2: Dancing With Myself – Blink-182 (Billy Idol cover)
As far as I’m concerned, it’s not a pop-punk anything unless Blink-182 is somehow involved. This 1997 cover of Billy Idol’s “Dancing With Myself” underscores the boundless enthusiasm the band had in its early days; just before Enema of the State, and long before Tom got all up-his-own-ass trying to be some kind of Bono/Space-Jesus love-child. This is another life-changing pop-punk cover, as far as I’m concerned. Stick around until the very end of the track to hear some obligatory early-Blink dick humour.
1: Boys of Summer – The Ataris (Don Henley cover)
Had to be, I’m afraid. Cover artists from numerous genres have plucked this song from obscurity over the years because it is a terrifically versatile piece of power-pop that would sound good coming from any instrument in any style (maybe with the exception of the triangle, in the style of Tuvan throat singing). You can’t go wrong covering the best solo song by the guy who wrote “Hotel California”. The Ataris got everything just right as far as this pop punk cover is concerned. Their sound deviates more toward alt-rock than traditional pop punk; kind of like a beautiful Green Day/Foo Fighters hybrid. However, possibly due to bad luck or lack of talent, they never really established themselves on the scene.
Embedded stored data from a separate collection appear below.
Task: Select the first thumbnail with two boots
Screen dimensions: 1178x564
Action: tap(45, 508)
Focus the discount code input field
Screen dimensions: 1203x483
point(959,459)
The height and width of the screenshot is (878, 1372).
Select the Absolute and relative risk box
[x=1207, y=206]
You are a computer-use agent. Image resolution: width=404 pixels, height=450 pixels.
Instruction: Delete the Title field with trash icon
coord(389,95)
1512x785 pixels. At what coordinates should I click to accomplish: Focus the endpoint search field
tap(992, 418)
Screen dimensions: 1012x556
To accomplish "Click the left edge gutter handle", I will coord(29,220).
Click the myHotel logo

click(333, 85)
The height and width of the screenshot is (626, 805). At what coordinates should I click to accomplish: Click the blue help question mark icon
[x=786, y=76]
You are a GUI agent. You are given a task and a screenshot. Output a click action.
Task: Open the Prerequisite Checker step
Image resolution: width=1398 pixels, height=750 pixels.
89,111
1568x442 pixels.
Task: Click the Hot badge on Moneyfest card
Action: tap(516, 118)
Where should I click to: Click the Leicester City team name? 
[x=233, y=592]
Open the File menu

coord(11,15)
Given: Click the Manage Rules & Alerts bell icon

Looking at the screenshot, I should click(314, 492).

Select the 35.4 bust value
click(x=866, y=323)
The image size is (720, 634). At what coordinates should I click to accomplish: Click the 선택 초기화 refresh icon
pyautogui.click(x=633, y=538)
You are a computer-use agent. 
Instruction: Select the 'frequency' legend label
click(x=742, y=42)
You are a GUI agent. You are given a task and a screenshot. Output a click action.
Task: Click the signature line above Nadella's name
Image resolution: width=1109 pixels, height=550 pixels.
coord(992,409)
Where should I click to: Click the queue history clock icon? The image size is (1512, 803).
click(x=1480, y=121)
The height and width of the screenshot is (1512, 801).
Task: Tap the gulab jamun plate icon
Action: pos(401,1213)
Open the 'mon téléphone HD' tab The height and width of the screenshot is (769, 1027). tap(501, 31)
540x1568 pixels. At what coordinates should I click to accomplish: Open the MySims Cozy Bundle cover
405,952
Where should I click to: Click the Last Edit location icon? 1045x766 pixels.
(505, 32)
Some have complained about the lyric update in the second verse; swapping the phrase “Dead Head Sticker” for “Black Flag Sticker”. Personally, I like what they’ve done with it – let’s be honest; the pop-punk generation doesn’t give a shit about the Grateful Dead. Either way, this particular song, on sheer strength of epicosity has to take the #1 spot in the top 10. Now get out of my house.